Dataset records Start Marker
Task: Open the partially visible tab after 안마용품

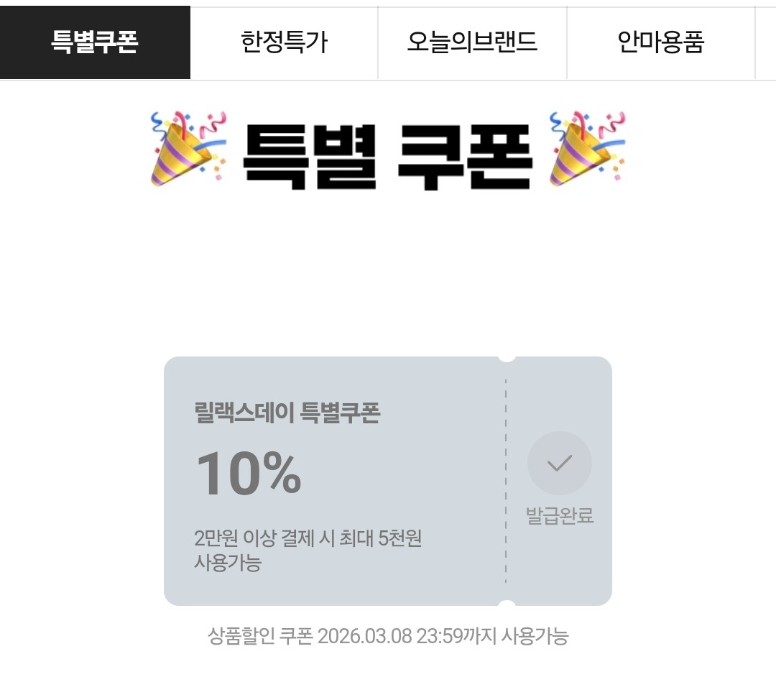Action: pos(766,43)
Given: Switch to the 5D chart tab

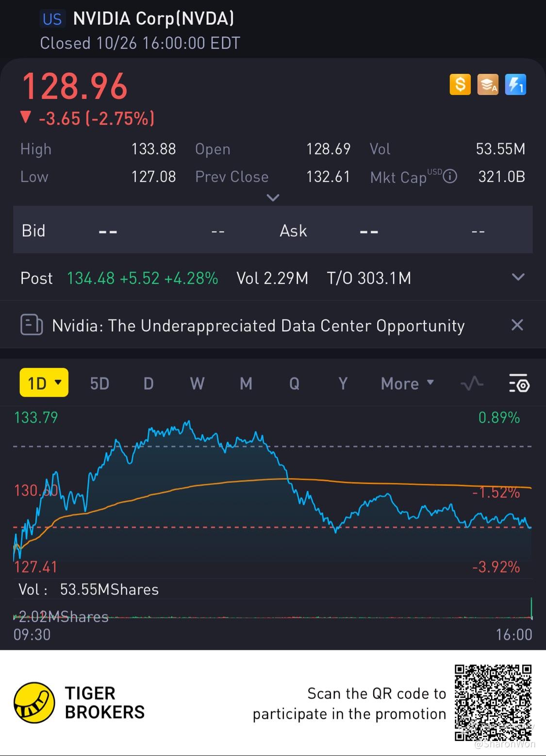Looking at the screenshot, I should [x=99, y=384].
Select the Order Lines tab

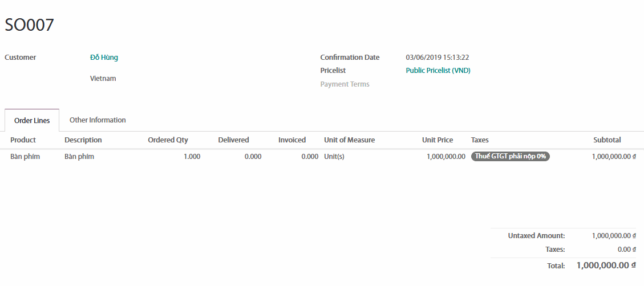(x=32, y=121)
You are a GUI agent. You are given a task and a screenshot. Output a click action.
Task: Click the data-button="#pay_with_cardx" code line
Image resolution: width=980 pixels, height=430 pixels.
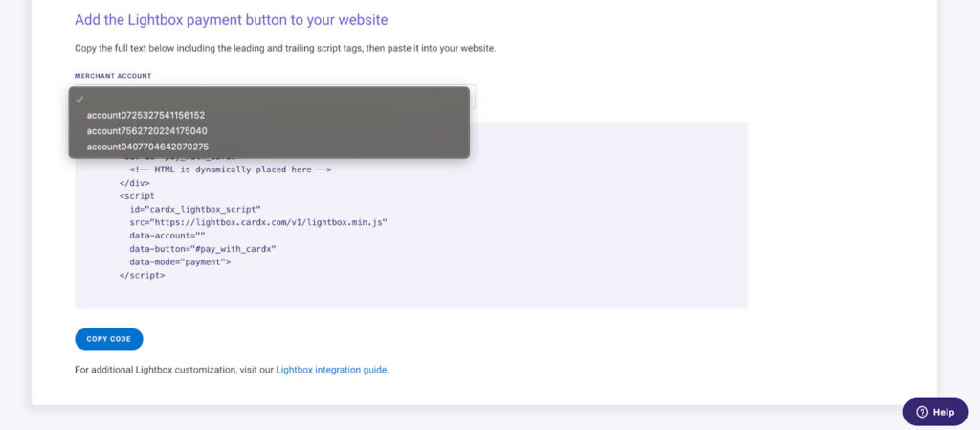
Dataset records End Marker
Dataset records Start Marker
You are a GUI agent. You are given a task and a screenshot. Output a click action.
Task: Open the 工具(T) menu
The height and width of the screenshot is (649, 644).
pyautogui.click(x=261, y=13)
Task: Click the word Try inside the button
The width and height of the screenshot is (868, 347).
Dataset records End Marker
▸ **Description of the task**
Look above for the line with "The height and" and the line with "The width and". Write out those two lines and all the lines between them, exactly, and no others.

▸ **Solution for this exercise**
The height and width of the screenshot is (649, 644).
pyautogui.click(x=261, y=13)
Task: Click the word Try inside the button
The width and height of the screenshot is (868, 347).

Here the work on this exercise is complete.